Six months out from the state election, the Government on Friday gazetted his reappointment, and also that of Justice and Attorney-General Director-General David Mackie, for three years.

A spokesman for Premier Annastacia Palaszczuk said she had reduced contract terms from five years, as was allowed under the former LNP Government, to three years.

The reappointments allow for continuity and certainty but come amid rising unemployment and government efforts to save more private-sector jobs.

“Directors-General will have a pay freeze like everyone else including senior public servants across government,” the spokesman said.

Palaszczuk expected all government employees, including top bureaucrats, to be hard at work responding to the COVID-19 pandemic and economic crisis.

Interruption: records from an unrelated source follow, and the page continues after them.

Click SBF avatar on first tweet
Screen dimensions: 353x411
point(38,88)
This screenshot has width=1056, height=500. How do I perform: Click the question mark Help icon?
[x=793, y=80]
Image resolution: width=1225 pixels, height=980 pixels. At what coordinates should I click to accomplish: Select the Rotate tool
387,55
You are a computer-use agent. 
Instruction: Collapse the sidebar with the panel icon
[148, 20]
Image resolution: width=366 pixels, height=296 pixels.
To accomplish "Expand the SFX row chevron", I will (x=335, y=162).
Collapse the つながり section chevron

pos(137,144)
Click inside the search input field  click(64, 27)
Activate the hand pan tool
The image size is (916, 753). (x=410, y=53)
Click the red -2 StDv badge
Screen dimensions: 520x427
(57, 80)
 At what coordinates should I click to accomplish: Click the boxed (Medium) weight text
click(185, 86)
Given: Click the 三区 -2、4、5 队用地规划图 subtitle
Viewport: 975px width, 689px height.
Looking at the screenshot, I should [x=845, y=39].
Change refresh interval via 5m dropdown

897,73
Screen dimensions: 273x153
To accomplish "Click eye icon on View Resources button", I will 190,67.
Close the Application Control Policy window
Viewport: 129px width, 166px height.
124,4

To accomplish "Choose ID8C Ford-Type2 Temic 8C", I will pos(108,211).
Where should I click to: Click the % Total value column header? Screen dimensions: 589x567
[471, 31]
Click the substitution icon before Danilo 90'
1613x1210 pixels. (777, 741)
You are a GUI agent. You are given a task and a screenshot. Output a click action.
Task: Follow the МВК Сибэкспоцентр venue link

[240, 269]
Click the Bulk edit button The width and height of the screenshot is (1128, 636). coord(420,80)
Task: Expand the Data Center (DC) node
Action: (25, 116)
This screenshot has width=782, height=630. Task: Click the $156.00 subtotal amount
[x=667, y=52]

“Mr Stewart is widely respected as one of the most experienced public officials in the country, having worked for governments of all persuasions including the Newman and Berejiklian Governments,” her spokesman said.

“Queensland is privileged to have him.”

Palaszczuk on Friday confirmed there would also be a hiring freeze, in addition to the pay freeze that has disappointed unions, as the state faced falling revenue and slowing growth.

“We can’t be going out there just randomly hiring people, we’ve got to take stock of where we are and focus on our economic recovery,” the Premier told reporters.

Hundreds of public servants are also being reassigned, largely to assist Queensland Health with contact tracing of potential COVID-19 cases.

Robert Setter, head of the Queensland Public Service Commission, said departments and agencies had to reprioritise their work programs.

“In doing so, they have also enacted their business continuity plans,” Setter said.

“This includes supporting flexible work arrangements, such as working from home. Remote working success requires public service leaders and managers to establish new routines for priority setting and promoting a shared culture of purpose and accountability.”